== Text block ==

I consider the main issue to be whether
the monitored communications were legally turned over to the U.S.
Attorney's Office. Most of us are aware that an inmate in a federal
facility has minimal right to privacy and when a person signs-up for
a Corrlinks account to exchange emails with an inmate, they are
acknowledging that the communications are monitored and by clicking
the "accept" button, they're accepting this.
The Bureau of Prisons (BOP) monitors
every form of inmate communication, from snail-mail letters to
telephone calls to emails. The inmate has no right to privacy from
the BOP. The party communicating with the inmate may read the
Corrlinks FAQ section and No. 9 states:
Are my messages monitored?
The institution housing an inmate determines its need for monitoring messages, letters and other communication. If desired, the institution may monitor any or all messages for any or all inmates. CorrLinks staff does not monitor your messages but may need to assist the institution in such monitoring from time to time.
The problem lies in who is given these
communications and how they're used. BOP monitors for the purpose of
security and maintaining order in the institution. This is clear and
understandable. However, is it legal for BOP to turn those
communications over to other government agencies when there is no
mention or evidence of any sort of crime?
In the case of Ana DeStefano, her
communications with Paul Bergrin were turned over to the government
to be used as potential impeachment material. Both Ms. DeStefano and
Bergrin were unaware that their personal communications would be used
by the government. Keep in mind that there was nothing illegal or in
any way related to a crime in the communications and they were very
personal. Clearly Ms. DeStefano was shocked that AUSA John Gay used
the communications to assist his questioning of her when she
testified.
Was it legal for the government to make
such use of Ms. DeStefano's personal communications? Did BOP turn all
communications over as the result of an ex parte court order,
or are all forms of communications sent to the US Attorney's Office
and the FBI?
In the situation of Lemont Love, his
communications with an outside party (his younger brother) were
turned over to the government for the purpose of impeachment (or
attempted impeachment) in this trial. Mr. Love is in a New Jersey
State prison. Does he have a lawsuit or is it absolutely legal for
the State of NJ to turn over his communications to any government
agent that asks? Was there an ex parte order that the defense
was unaware of?
Doesn't such a practice give the
government an unfair advantage at trial? If the US Attorney's Office
and the FBI received all of Bergrin's communications prior to trial,
they already knew the entire defense strategy. When one side is aware
of every move the other side intends to make in advance, that is the
definition of unfair advantage.

===
== Extracted information ==

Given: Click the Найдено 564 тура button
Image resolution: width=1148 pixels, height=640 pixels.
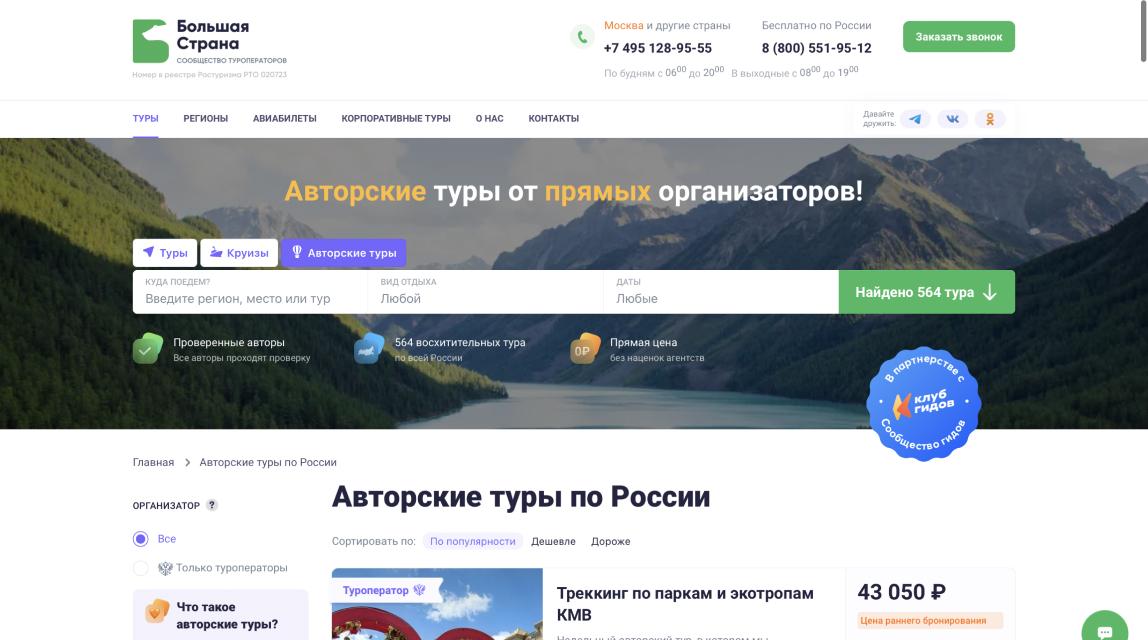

===
== Extracted information ==

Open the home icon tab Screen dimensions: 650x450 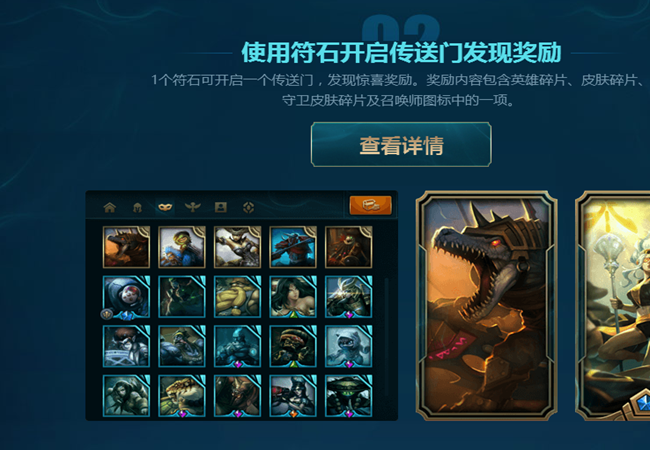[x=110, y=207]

===

Task details:
Name every person the text on monitored inmate communications identifies by name.

Full output:
Ana DeStefano, Paul Bergrin, John Gay, Lemont Love